Riding the Carousel: The First Extensive Eye Tracking Analysis of Browsing Behavior in Carousel Recommenders

TL;DR

This work provides the first extensive analysis of the eye tracking behavior in carousel recommenders under the free-browsing setting and provides the first extensive empirical results of eye tracked browsing behavior in carousels for improving recommenders.

Abstract

Carousels have become the de-facto standard user interface in online services. However, there is a lack of research in carousels, particularly examining how recommender systems may be designed differently than the traditional single-list interfaces. One of the key elements for understanding how to design a system for a particular interface is understanding how users browse. For carousels, users may browse in a number of different ways due to the added complexity of multiple topic defined-lists and swiping to see more items. Eye tracking is the key to understanding user behavior by providing valuable, direct information on how users see and navigate. In this work, we provide the first extensive analysis of the eye tracking behavior in carousel recommenders under the free-browsing setting. To understand how users browse and model their behavior, we examine the following research questions : 1) where do users start browsing, 2) how do users transition from item to item within the same carousel and across carousels, and 3) how does genre preference impact transitions? This work addresses a gap in the field and provides the first extensive empirical results of eye tracked browsing behavior in carousels for improving recommenders. Taking into account the insights learned from the above questions, our final contribution is to provide takeaways for carousel recommender system designers to better optimize their systems for user browsing behavior. The most important being an improved reordering of the ranked item positions to account for browsing behavior after swiping. These contributions aim not only to help improve current systems, but also to encourage and allow the design of new user models, systems, and metrics that are better suited to the complexity of carousel interfaces.

Figures (8)

• Figure 1: Aggregate first fixation heat map showing initial browsing bias on a to-scale background (blue boxes represent the 5 visible movie posters in each carousel).

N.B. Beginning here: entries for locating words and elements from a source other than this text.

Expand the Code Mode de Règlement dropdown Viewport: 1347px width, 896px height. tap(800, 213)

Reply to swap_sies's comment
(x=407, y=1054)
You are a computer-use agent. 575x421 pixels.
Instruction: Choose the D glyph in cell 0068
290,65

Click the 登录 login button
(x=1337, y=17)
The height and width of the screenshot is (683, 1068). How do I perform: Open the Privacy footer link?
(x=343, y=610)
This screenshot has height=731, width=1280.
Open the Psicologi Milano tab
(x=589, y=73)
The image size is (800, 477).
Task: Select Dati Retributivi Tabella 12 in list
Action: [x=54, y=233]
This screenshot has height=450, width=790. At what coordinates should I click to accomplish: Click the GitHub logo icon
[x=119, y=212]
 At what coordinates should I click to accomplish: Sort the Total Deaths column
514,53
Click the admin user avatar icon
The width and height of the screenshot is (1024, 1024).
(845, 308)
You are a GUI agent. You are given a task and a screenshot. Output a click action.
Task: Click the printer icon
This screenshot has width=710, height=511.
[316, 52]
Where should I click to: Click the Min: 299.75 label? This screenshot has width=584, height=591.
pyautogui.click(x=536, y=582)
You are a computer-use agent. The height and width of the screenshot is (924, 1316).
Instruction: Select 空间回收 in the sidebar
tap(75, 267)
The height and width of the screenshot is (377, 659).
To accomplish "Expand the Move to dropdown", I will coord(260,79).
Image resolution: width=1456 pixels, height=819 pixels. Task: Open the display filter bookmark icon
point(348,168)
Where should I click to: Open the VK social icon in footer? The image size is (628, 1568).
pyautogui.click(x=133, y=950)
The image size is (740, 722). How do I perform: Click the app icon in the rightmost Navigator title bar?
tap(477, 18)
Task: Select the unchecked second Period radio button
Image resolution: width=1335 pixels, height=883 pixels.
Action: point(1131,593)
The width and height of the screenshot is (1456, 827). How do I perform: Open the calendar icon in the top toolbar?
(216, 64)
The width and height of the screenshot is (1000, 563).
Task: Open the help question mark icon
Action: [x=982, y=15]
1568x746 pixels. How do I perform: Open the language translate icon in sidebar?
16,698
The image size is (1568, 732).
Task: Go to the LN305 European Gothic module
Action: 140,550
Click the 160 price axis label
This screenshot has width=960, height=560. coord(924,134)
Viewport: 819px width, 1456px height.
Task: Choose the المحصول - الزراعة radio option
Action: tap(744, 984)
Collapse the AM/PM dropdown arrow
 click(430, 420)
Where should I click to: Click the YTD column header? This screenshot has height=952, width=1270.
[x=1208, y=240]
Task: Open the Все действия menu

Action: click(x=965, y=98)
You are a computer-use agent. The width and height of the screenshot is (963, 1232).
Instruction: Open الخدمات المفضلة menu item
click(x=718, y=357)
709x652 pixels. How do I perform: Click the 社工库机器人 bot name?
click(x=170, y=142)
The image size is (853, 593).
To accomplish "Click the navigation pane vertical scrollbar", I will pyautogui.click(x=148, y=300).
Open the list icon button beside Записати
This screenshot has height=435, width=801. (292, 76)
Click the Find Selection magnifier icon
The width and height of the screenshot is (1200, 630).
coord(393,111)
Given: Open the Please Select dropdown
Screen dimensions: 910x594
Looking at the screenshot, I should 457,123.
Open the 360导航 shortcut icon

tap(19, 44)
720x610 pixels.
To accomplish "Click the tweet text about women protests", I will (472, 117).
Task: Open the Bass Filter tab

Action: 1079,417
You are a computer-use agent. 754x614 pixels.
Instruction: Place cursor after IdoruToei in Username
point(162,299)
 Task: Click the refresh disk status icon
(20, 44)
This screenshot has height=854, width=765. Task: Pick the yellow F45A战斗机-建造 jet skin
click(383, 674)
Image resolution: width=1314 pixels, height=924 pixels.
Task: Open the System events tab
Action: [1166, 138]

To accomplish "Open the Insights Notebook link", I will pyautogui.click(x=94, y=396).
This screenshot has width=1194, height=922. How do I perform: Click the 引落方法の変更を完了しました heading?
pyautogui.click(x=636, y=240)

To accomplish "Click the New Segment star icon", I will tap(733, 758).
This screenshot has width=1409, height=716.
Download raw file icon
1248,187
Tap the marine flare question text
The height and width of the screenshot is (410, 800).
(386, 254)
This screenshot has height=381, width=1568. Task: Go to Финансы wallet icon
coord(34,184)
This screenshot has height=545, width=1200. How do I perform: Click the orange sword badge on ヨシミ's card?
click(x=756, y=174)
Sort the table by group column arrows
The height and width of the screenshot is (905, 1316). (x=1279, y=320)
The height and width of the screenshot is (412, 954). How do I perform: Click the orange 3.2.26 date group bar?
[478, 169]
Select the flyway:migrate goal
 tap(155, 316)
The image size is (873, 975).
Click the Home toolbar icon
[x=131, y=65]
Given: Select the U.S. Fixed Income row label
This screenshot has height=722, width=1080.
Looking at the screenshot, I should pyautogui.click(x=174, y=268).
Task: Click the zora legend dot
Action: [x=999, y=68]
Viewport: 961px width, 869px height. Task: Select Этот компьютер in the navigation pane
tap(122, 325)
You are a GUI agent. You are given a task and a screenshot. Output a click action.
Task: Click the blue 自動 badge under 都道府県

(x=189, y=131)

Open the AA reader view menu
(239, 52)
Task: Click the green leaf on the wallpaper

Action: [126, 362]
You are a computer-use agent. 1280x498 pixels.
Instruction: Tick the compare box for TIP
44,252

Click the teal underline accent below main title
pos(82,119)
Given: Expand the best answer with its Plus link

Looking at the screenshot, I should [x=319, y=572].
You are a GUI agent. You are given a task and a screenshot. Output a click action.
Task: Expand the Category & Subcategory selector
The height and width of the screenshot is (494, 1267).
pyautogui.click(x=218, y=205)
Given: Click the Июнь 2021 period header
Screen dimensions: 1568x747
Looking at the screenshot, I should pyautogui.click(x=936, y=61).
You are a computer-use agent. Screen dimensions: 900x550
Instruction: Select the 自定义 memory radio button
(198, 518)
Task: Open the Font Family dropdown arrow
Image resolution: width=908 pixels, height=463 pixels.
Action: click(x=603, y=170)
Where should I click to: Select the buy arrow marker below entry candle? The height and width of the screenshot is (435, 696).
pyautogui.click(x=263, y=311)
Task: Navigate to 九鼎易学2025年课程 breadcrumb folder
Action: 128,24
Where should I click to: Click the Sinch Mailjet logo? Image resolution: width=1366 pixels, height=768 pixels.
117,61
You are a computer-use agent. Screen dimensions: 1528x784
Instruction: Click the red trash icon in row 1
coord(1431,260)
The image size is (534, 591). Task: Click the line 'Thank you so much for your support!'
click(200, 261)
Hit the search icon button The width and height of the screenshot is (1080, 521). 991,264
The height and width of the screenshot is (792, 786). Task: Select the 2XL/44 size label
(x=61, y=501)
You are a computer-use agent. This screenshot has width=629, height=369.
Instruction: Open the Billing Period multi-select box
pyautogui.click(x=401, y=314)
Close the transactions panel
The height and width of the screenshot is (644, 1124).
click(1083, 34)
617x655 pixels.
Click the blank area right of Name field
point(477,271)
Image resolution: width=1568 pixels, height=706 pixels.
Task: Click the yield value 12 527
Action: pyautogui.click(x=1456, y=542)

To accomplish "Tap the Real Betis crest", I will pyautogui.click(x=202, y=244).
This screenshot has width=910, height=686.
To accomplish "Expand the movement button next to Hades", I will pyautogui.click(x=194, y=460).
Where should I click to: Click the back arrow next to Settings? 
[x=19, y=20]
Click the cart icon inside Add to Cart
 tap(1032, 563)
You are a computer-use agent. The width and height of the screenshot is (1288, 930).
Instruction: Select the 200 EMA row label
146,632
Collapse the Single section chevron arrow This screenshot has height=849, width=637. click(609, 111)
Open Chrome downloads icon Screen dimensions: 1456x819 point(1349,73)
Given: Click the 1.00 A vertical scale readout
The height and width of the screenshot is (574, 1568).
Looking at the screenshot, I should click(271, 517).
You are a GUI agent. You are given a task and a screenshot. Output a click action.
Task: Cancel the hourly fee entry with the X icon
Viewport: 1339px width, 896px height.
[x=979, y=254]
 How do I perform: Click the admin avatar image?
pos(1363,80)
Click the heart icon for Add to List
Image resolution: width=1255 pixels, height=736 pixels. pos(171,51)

The first fixations using x,y pixel position from all users and free-browsing screens are aggregated from more to less fixations (red > orange > yellow > green).
• Figure 2: Row fixation transitions matrix for all users and free-browsing screens. It shows the number of instances users examined one row (a carousel genre/list) and afterwards examined a different row. Fixations on a genre label and the swipe button (of that row) as well as the items (swiped/unswiped) in that carousel are considered part of the same row. All fixations on the background were ignored (e.g. Row 1 to background to Row 2 is counted as Row 1 to Row 2). (a), (b), (c) visualize the main results in subareas of the matrix. Blue arrows compare transitions from a given row (to a previous/above row vs. to a subsequent/below row) and white arrows compare inverse transitions (from a given row to the previous one vs. from the previous one to the given row). The arrow points towards a higher value, i.e. it indicates a more prevalent pattern / behavior.
• Figure 3: Column fixation transitions matrix for all users and free-browsing screens. It shows the number of instances users examined an item column (one of the 15 movie rank positions independent of genre) and afterwards examined a different item. All fixations on the background, genre label, and swipe buttons are ignored. Note that Columns 1 through 5 are the first set of movies, Columns 6 through 10 are the second set of swiped movies, and Columns 11 through 15 are the third set. When swiping, the columns shift 5 places (e.g. for a right swipe, Column 1 is replaced by Column 6). Thus, the top left, center, and bottom right areas of the matrix independently visualize a user transitioning without swiping. (a)-(d) visualize the main results in subareas of the matrix.
• Figure 4: Joint row-column fixation transitions for all users and free-browsing screens. Each arrow is a item-item transition through eye movement, colored by the transition conditional probability (given the starting item position). Transitions are aggregated across swiping to be in line with the true browsing path of users. This means that in Genre 1 the arrow from the first item to the second item represents the transitions in Row 1 for item 1-2, 6-7, and 11-12, while the arrow from the first item of Genre 1 to the first item of Genre 2 represents all of the possible transitions from Row 1 item 1, 6, or 11 to Row 2 item 1, 6, or 11.
• Figure 5: Fixation heat map of each movie item for all users and free-browsing screens. We remove all repeat fixations on the same movie and count only fixations transitions to other movies and the initial movie fixation. Only fixations for Movie AOIs are used.